Von Klaus Ehringfeld, 07.11.08, 21:21h
Eine durchschnittliche Bilanz in Mexiko, wo an manchen Wochenenden bis zu hundert Menschen ermordet werden, Leichenteile in Müllsäcken auftauchen oder Massengräber in Naherholungsgebieten gefunden werden. In diesem Jahr zählt Mexiko bereits über 4000 Tote. Zum Beispiel Tijuana: In der Millionenstadt gegenüber dem kalifornischen San Diego starben im Oktober 172 Menschen eines gewaltsamen Todes. Die Stadt ist eine der sensibelsten Nahtstellen zwischen den USA und Mexiko, über die täglich Drogen, Waffen und Menschen in die Vereinigten Staaten geschmuggelt werden. Und sie hat sich in ein Schlachtfeld der Kartelle verwandelt. Aus Angst gehen die Menschen nach Einbruch der Dunkelheit nicht mehr auf die Straße, Tourismus und Investitionsströme versiegen: „Stress, Depression, Angst, Hoffnungslosigkeit und Psychose“, diagnostiziert der Psychologe José Guadalupe Hernández Vargas bei den Menschen in Tijuana.
Und allmählich wird das ganze Land von der Panik ergriffen. „Es tobt ein blutiger Krieg da draußen“, sagt Federico Estévez, Politologe an der Universität ITAM von Mexiko-Stadt. Vier große Mafiaorganisationen - Narcos - kämpfen untereinander und gegen den Staat um die profitablen Transitrouten vor allem für Kokain in die USA. Nach Erkenntnissen der US-Drogenfahnder ist Mexiko das bedeutendste Drehkreuz für Rauschgift mit dem Ziel Vereinigte Staaten. 90 Prozent des in den USA konsumierten Kokains kommen über Mexiko ins Land.

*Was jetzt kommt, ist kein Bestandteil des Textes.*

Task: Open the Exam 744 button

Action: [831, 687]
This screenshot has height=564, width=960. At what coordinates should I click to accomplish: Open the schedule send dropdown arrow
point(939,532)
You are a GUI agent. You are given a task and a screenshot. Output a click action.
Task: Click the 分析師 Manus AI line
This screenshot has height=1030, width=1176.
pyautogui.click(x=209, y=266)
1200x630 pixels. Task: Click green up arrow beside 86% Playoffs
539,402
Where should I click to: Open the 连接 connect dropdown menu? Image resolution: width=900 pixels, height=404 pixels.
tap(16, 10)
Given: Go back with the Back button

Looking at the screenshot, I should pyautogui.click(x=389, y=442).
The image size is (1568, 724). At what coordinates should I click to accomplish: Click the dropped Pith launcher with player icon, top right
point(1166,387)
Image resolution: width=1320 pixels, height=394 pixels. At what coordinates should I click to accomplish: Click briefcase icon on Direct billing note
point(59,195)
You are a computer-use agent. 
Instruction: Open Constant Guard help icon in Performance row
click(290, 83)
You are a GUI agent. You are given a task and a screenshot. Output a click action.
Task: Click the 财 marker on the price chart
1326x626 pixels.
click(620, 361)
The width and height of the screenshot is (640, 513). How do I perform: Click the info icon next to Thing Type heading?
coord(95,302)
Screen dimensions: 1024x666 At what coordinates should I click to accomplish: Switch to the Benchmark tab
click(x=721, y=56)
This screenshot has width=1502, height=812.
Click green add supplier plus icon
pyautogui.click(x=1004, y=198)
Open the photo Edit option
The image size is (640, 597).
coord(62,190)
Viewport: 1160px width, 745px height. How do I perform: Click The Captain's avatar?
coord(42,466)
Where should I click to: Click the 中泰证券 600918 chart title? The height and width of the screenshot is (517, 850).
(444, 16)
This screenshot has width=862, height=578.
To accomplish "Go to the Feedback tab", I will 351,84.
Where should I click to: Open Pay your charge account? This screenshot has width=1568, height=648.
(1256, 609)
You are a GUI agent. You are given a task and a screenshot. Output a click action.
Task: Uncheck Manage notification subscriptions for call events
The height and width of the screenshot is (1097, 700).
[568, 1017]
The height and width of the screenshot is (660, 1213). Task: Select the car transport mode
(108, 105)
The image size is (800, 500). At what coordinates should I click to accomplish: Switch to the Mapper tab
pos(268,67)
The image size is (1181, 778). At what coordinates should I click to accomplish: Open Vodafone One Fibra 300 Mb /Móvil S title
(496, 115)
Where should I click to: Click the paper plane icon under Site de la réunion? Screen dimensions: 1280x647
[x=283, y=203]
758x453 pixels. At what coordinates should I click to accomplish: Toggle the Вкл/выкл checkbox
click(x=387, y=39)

Um die Kartelle zu zerschlagen, setzt Präsident Felipe Calderón ausschließlich auf Gegengewalt und Machtdemonstration. 35 000 Soldaten und Bundespolizisten setzte er vor allem an die US-Grenze in Marsch, und Städte wie Ciudad Juárez und Tijuana gleichen Festungen. Aber der massive Militäreinsatz bringt nur noch mehr Gewalt.
Die Killer der „Narco“-Kartelle erstellen ihre Todeslisten und kündigen per Mail, SMS oder Telefon „blutige Wochenenden“ an. Und regelmäßig tauchen entstellte Leichen auf, an denen die Mörder handgeschriebene Botschaften befestigen: „Lasst uns arbeiten“. Jahrelang galt dabei ein eisernes Gesetz: Wer nicht verstrickt war, wurde verschont. Doch dieses Gesetz wurde am mexikanischen Unabhängigkeitstag außer Kraft gesetzt: In der Nacht des 15. September warfen die Killer einer Drogenbande mehrere Handgranaten auf den mit Tausenden Menschen gefüllten zentralen Platz der mexikanischen Stadt Morelia. Die Explosionen rissen sieben Menschen in den Tod, über hundert erlitten Verletzungen. „Morelia war ein Wendepunkt“, sagt Edgardo Buscaglia. Mexiko sei auf dem Weg zum Narco-Terrorismus, betont der UN-Berater für organisiertes Verbrechen.
63 Prozent der 2800 Gemeinden Mexikos seien von Narcos infiltriert, acht Prozent würden völlig von der Organisierten Kriminalität kontrolliert. Der Staat setze auf die falschen Gegenmittel, so Buscaglia. Ohne den entschiedenen Kampf gegen Korruption und die Finanznetze seien die Mafias nicht zu besiegen.
In dieser Woche kam der junge mexikanische Innenminister Juan Camilo Mourino beim Absturz seines Dienstflugzeuges mitten in Mexiko-Stadt ums Leben. Er war die Hauptfigur bei der Verbrechensbekämpfung. „Hoffentlich war es ein Unfall“, sagten viele geschockte Mexikaner.